Sering kali kita, para guru, terlalu sibuk dengan laporan, administrasi, dan kelas yang tak kunjung selesai. Namun di sela itu, ada momen kecil seperti senja yang mengajarkan: diam bukan berarti berhenti, hening bukan berarti hilang arah. Justru di situ, lahir kembali semangat untuk mengajar dengan jernih.
“Guru yang bisa menemukan tenang di tengah riuh tugas, sedang belajar menjadi bijak.”
Saya teringat bagaimana dulu saat awal mengajar, saya berpikir guru hebat adalah yang paling sibuk, paling cepat, paling banyak tugasnya. Tapi kini, semakin saya belajar, semakin saya sadar: guru hebat adalah yang mampu tetap berpikir jernih saat dunia tergesa-gesa.
Senja Sebagai Ruang Refleksi
Di Lengayang, senja datang tanpa tergesa. Ia tahu kapan harus muncul, kapan redup. Seperti pembelajaran — tidak semua harus cepat, tidak semua perlu selesai hari ini. Ada hal-hal yang perlu waktu untuk tumbuh: pemahaman murid, perubahan kebiasaan, bahkan semangat seorang guru sendiri.

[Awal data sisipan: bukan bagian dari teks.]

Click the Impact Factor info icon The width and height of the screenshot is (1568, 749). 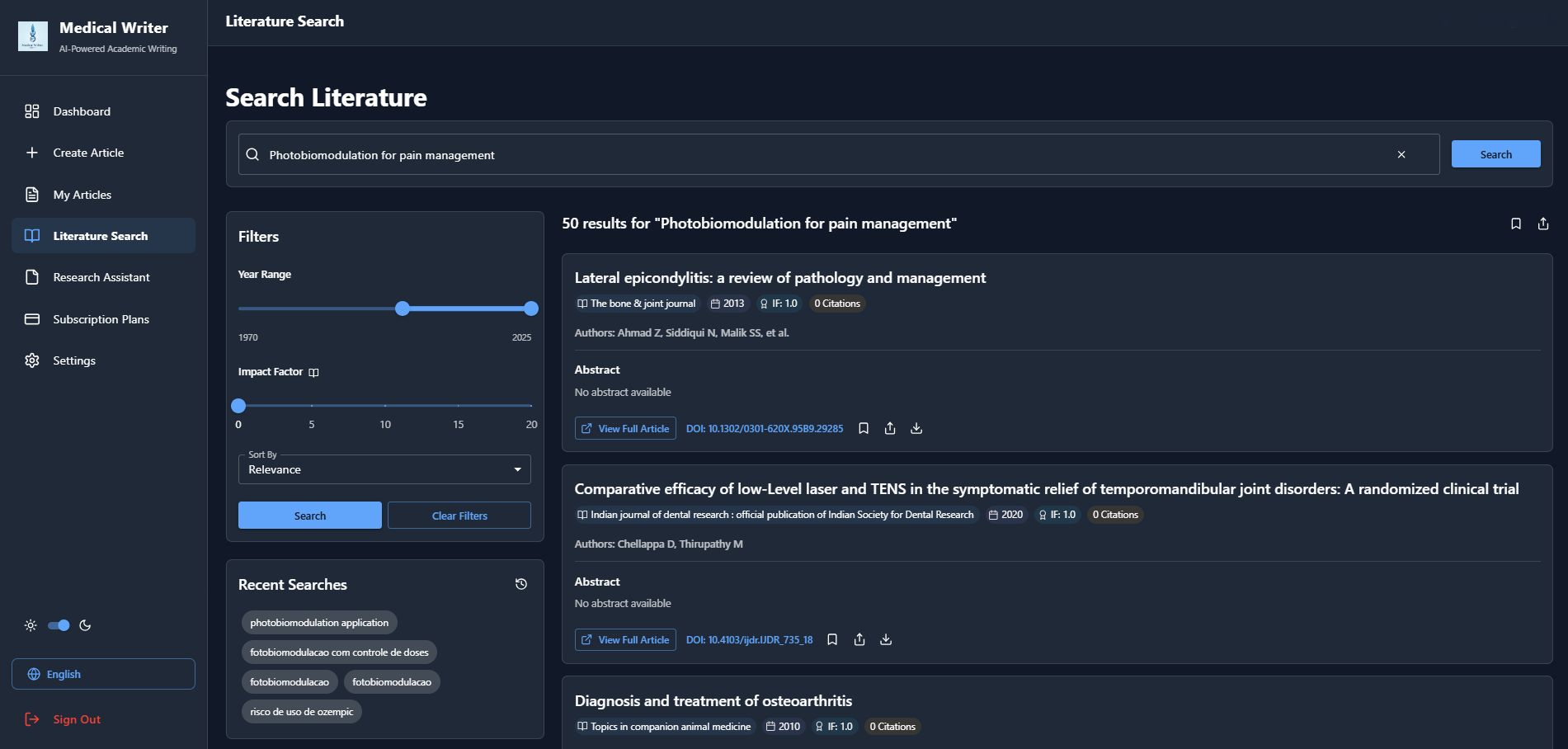click(x=313, y=373)
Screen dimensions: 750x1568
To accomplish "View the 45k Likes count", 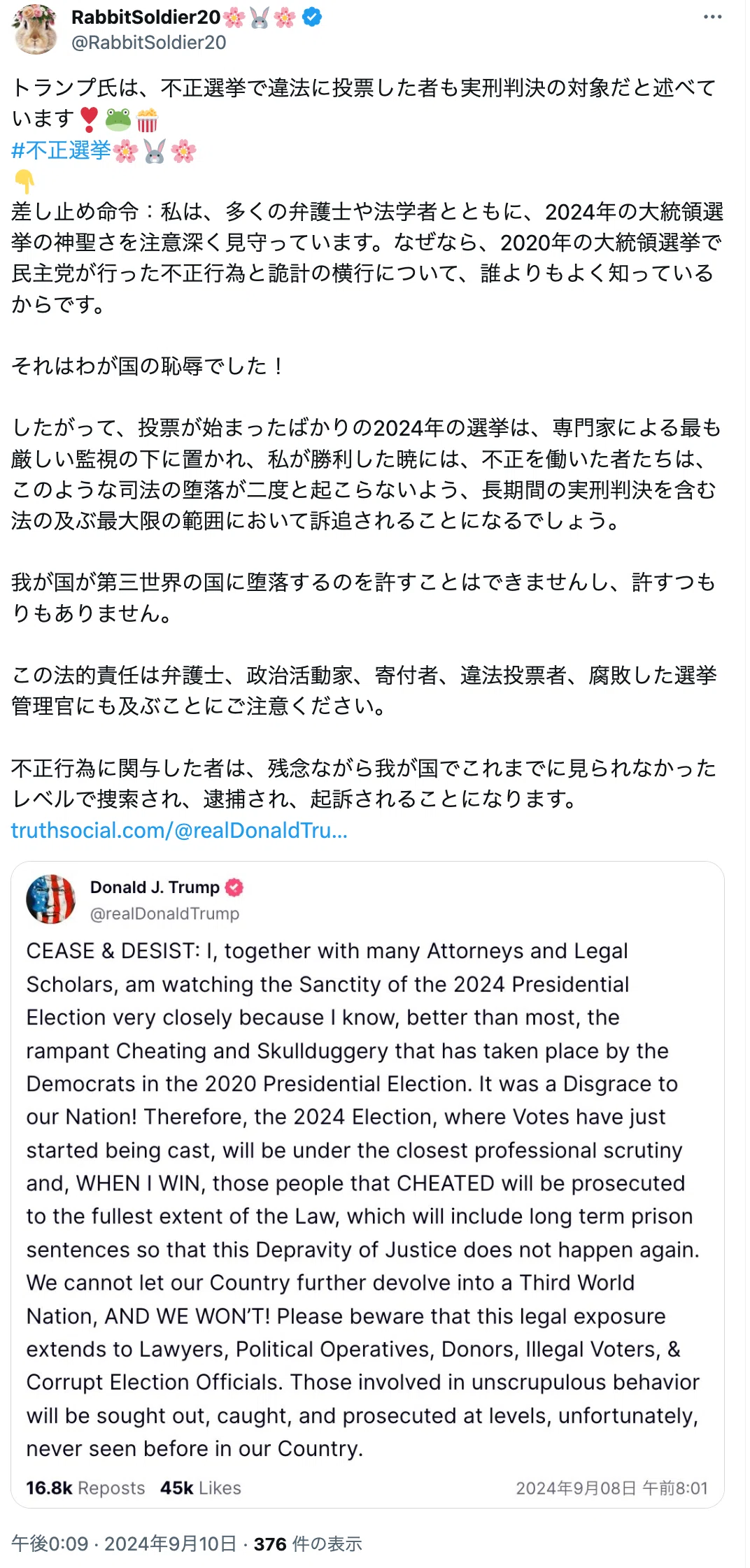I will click(x=201, y=1488).
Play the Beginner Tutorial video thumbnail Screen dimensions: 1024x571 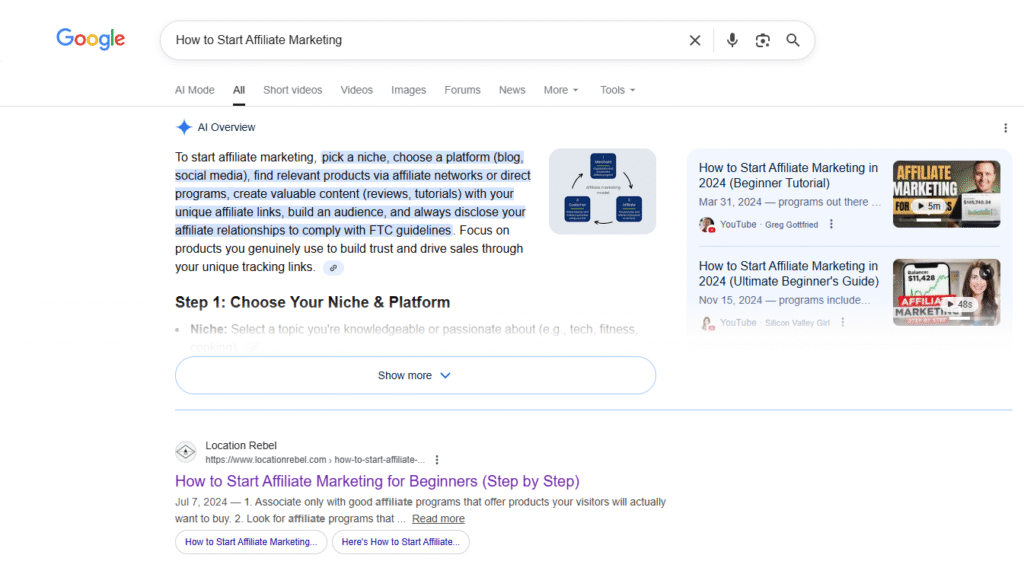click(x=946, y=194)
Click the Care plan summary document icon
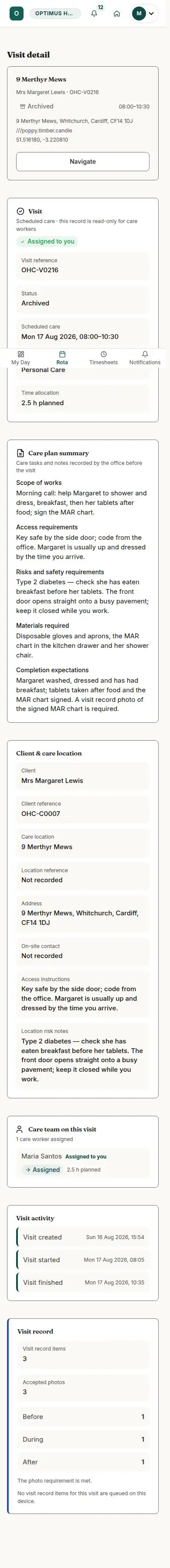This screenshot has height=1568, width=170. coord(21,453)
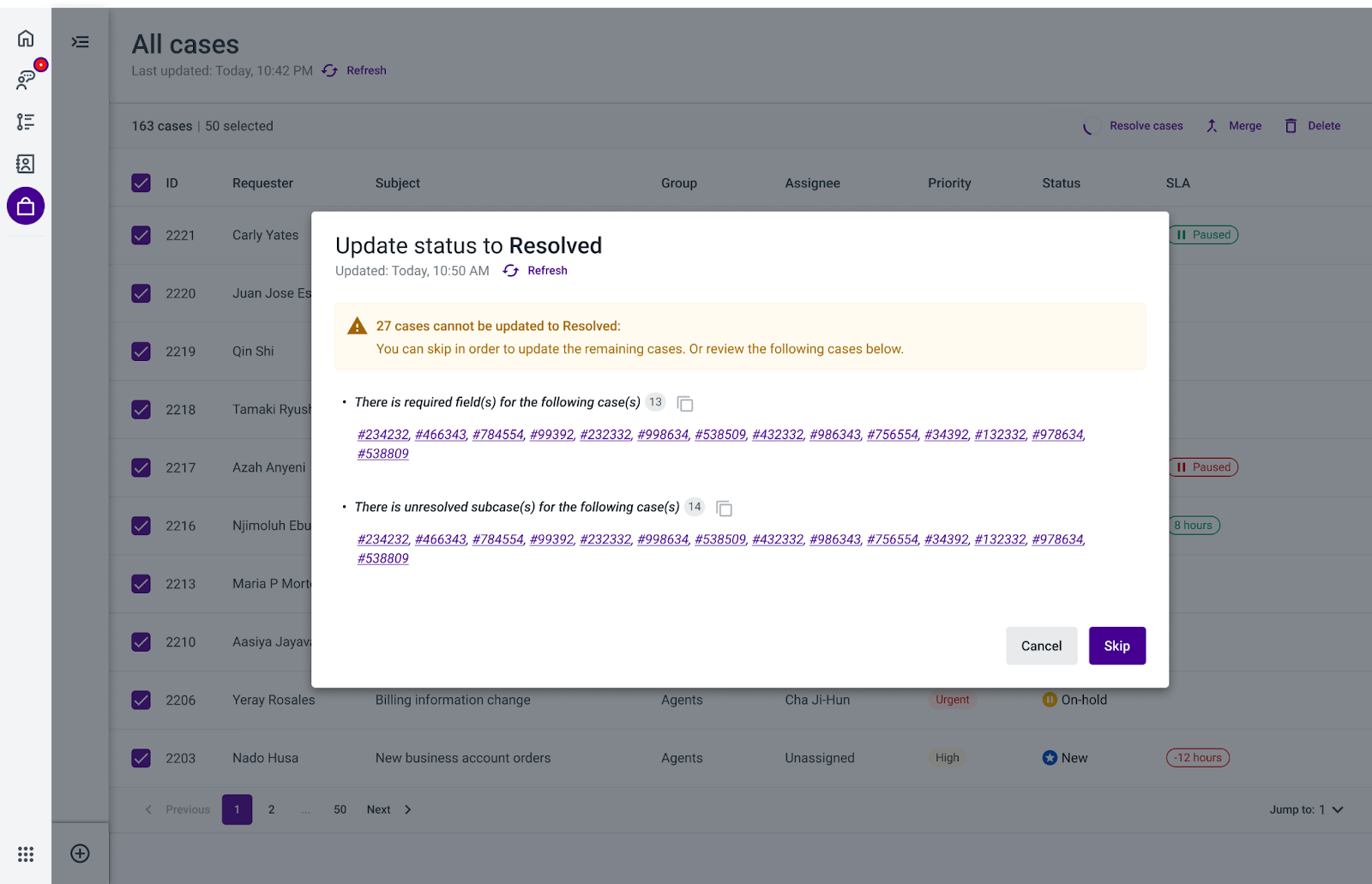Click the plus icon at bottom left
Screen dimensions: 1372x884
[x=80, y=853]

Mungkin, ketenangan adalah kunci dari kreativitas. Dari pikiran yang damai lahir gagasan yang jernih. Dari hati yang tenang muncul keputusan yang bijak. Maka setiap kali saya melihat langit berubah warna di atas bukit Lengayang, saya tahu — tugas boleh banyak, tapi hati tetap harus tenang.
Karena guru yang mampu menjaga ketenangan, akan mampu menyalurkan ketenangan itu kepada muridnya.